QUESTIONS:
A: In the article on Stripe's layoffs, transcribe the text starting at "Businesses used Stripe" and ending at "laying people off.".
B: According to the article on Stripe's layoffs, how many weeks of severance will Stripe pay?
C: Take the article on Stripe's layoffs further, picking up after its final sentence.

EXERCISE PASSAGE:
The payment processing company Stripe is laying off 1,000 employees, or about 14% of its workforce. The layoff returns Stripe’s workforce to its February level of just under 7,000 employees.
Stripe co-founders Patrick and John Collison admitted that it simply overextended itself this year in an email to employees. The company will especially cut back on recruiting since it expects to hire fewer people next year. It will also pay 14 weeks’ worth of severance and will also issue unpaid bonuses and unused paid time off.
“We were much too optimistic about the Internet economy’s near-term growth in 2022 and 2023 and underestimated both the likelihood and impact of a broader slowdown,” they said.
They also admitted that some operational inefficiencies crept into the company as it tried to grow. Now Stripe needs to trim back.
According to the co-founders, the company’s valuation dropped from $95 billion during its last fundraising round to $74 billion. Valuations for online payment processors generally dropped now that COVID-19 lockdowns are over, and the growth of ecommerce sites has slowed down.
Businesses used Stripe to process $640 billion in transactions in 2021. The co-founders acknowledged that payment processing is not an easy service to turn off even if a business is facing a financial squeeze. However, a company may change services if it is unsatisfied with its current one.
Stripe is not the only online financial services company laying people off.
Rivals include Paypal Holdings, which has also reduced its staff recently in an effort to placate shareholders by trimming costs. Paypal estimates that it will save $260 million in salaries, benefits, and payroll taxes this year by reducing its staff.
Chime Financial, a smaller digital banking company, is also laying off 160 people, or 12% of its staff.

SOURCE INFORMATION:
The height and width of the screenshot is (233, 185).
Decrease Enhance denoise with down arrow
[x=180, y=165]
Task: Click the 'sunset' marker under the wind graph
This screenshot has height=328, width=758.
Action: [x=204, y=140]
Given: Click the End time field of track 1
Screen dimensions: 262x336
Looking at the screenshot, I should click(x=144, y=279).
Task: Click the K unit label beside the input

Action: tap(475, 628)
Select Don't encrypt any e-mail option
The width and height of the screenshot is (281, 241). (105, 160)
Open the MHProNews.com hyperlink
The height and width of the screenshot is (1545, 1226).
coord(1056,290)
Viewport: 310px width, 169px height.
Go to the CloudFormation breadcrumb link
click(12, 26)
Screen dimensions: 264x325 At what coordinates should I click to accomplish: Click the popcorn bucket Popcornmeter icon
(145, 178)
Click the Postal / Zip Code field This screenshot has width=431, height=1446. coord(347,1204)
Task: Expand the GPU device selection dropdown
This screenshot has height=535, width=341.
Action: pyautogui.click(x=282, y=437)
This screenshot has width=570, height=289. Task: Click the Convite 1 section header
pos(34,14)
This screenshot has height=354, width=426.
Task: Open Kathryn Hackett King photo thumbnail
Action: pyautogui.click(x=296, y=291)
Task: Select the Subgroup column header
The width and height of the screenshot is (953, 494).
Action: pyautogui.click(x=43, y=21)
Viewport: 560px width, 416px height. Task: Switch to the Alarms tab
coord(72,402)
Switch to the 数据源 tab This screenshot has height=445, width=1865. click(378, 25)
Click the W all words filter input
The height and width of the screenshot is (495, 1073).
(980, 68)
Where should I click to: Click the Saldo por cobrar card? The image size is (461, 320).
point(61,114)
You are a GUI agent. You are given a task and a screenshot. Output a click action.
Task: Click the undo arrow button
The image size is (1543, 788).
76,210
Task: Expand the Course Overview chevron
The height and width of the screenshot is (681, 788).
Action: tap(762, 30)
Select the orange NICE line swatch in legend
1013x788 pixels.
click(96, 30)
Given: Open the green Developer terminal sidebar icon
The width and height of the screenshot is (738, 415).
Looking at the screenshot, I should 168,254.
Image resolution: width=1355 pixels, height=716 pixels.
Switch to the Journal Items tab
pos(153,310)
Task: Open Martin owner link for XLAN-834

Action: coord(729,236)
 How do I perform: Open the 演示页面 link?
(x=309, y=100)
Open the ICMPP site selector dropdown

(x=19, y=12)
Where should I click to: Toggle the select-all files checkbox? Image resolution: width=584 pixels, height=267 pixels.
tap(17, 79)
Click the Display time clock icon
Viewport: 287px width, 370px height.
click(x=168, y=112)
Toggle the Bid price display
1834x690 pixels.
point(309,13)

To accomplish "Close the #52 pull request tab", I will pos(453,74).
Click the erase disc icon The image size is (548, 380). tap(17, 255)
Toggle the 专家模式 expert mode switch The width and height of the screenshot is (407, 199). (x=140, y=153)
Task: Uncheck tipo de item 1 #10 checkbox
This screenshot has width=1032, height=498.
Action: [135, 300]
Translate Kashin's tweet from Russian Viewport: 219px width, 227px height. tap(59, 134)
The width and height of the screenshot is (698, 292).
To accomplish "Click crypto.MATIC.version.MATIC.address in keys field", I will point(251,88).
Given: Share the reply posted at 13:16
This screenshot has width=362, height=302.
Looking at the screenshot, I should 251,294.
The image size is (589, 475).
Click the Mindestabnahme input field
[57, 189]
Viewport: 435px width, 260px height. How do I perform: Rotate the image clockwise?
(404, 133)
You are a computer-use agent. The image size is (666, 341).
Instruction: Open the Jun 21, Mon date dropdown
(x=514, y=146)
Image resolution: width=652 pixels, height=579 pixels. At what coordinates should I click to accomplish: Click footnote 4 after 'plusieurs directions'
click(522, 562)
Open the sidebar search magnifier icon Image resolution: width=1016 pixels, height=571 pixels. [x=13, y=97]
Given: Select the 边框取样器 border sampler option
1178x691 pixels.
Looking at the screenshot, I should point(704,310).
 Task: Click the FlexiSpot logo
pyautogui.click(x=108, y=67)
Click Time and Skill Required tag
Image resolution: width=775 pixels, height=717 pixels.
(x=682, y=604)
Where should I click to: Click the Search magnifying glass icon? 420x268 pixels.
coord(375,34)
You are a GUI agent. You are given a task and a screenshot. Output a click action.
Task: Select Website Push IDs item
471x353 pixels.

EXERCISE RESPONSES:
A:
Businesses used Stripe to process $640 billion in transactions in 2021. The co-founders acknowledged that payment processing is not an easy service to turn off even if a business is facing a financial squeeze. However, a company may change services if it is unsatisfied with its current one.
Stripe is not the only online financial services company laying people off.

B: 14 weeks

C:
Several digital asset companies like Coinbase, Crypto.com, Gemini, and BlockFi are also laying off employees, often citing this year’s significant downturn in crypto markets. Some companies, like Crypto.com, may have overspent on marketing. (Yes, that Super Bowl ad with The Martian star Matt Damon does seem silly in retrospect.)
However, layoffs are not always a magic bullet.
Some experts did warn that layoffs could end up backfiring if done incorrectly. If layoffs are handled incorrectly, companies could lose the employees who are responsible for maintaining their products. The Journal of Business Research published a 2017 study suggesting that companies could increase their risk of bankruptcy by handling layoffs in a way that is too disruptive for its remaining workforce.
Bloomberg warned that layoffs cost PayPal $71 million in Q2 2022. The expenses included restructuring costs. PayPal also hinted that it would pay for an assessment of its facility needs in the wake of layoffs. (It didn’t say so aloud, but white collar workers have increasingly pushed for more remote working.)
Everstake CEO Sergey Vasylchuk said that downsizing crypto companies mostly lay off “marketing people, junior developers, and project managers,” especially ones who are overpaid or don’t actually do much. However, this comes with the risk that they could lose experienced developers or managers who actually know what’s going on in their departments.
Stripe saw growth, but can’t keep up the momentum.
Stripe has attempted to keep up with the latest in online payments, including enabling cryptocurrency payments. It integrated payments with USD Coin (USDC), a stablecoin tied to the U.S. Dollar that is backed by Circle and Coinbase. Stripe also selected OpenNode to integrate fiat-to-bitcoin payments.
Stripe’s revenue has tripled since the start of the COVID-19 pandemic. It onboarded 75% more customers in Q3 2022 than it did in the same quarter in 2021.
However, the current macroeconomic environment is making it difficult to keep up the momentum. Stripe cited inflation, higher energy prices, reduced funding for startups, and increasing interest rates as reasons for the layoffs. Supply chain disruptions also took their toll by impacting the businesses that use its payment processing services.
Stripe will probably keep moving forward, though at a slower pace. It just needed to make some trims, including laying off 14% of its workforce in an effort to streamline its operations.